PROVIDED TEXT ▸
— Start —

Homemade Eggless ice-cream
|   Jul 22, 2017
Homemade Eggless ice-cream

Ice-creams were once my mother's weakness. I saw her taking not less than two scoops. Her eyes gleamed and she smiled like a child. You could convert a No to Yes, if you treated her to an ice cream. Not only as celebration, we had ice creams on our most terrible days. It helped lift spirits. Then she read somewhere about eggs being used as emulsifiers and gave it up. Our magic trick fizzled out.

I recently learnt to whip up vegetarian ice creams at home. Believe me they turn out better than the market ones. The emulsifiers are all class A and safe. I had the satisfaction of treating mom to a 'Naturals' like mango ice cream. You can try with other fruits too.

It's a good dessert that fits a low cost budget to celebrate little occasions at home or even for birthday parties and dinners. Ingredients are available at bakeries and good provision shops. They are required in very little quantity. Once you buy a packet it can be used again and again.


500 mls (2.5 cups) Full Fat Milk

3 Tablespoons Milk Powder

¾ cup Regular Sugar (adjust to suit your taste for sweetness)

2 teaspoons Vanilla Essence

1 teaspoon Liquid Glucose

1.5 Tablespoons G.M.S (Glycerol monostearate)

⅕ teaspoon C.M.C (Carboxy methyl cellulose)

1 table spoon honey (to add when churning second time)

— End —

GOAL 1 ▸
Answer the following from the ice-cream recipe:
(a) What did the mother read about that led her to give up ice cream?
(b) What flavor of ice cream did the writer treat the mother to?
(c) How much C.M.C. does the ingredient list call for?
GOAL 2 ▸
Reproduce the stretch of the ice-cream recipe from "I recently learnt" through "other fruits too.".

GIVEN DATA ▸

— Start —

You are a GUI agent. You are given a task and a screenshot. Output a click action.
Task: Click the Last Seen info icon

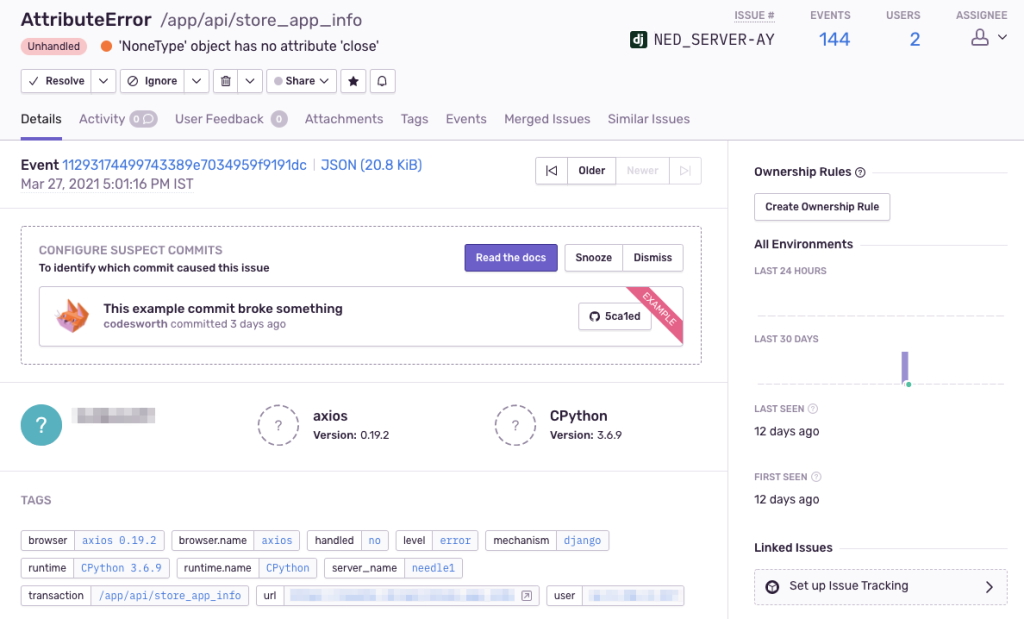(812, 409)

— End —

TASK RESULT 1 ▸
(a) Eggs being used as emulsifiers.
(b) Mango.
(c) ⅕ teaspoon.

TASK RESULT 2 ▸
I recently learnt to whip up vegetarian ice creams at home. Believe me they turn out better than the market ones. The emulsifiers are all class A and safe. I had the satisfaction of treating mom to a 'Naturals' like mango ice cream. You can try with other fruits too.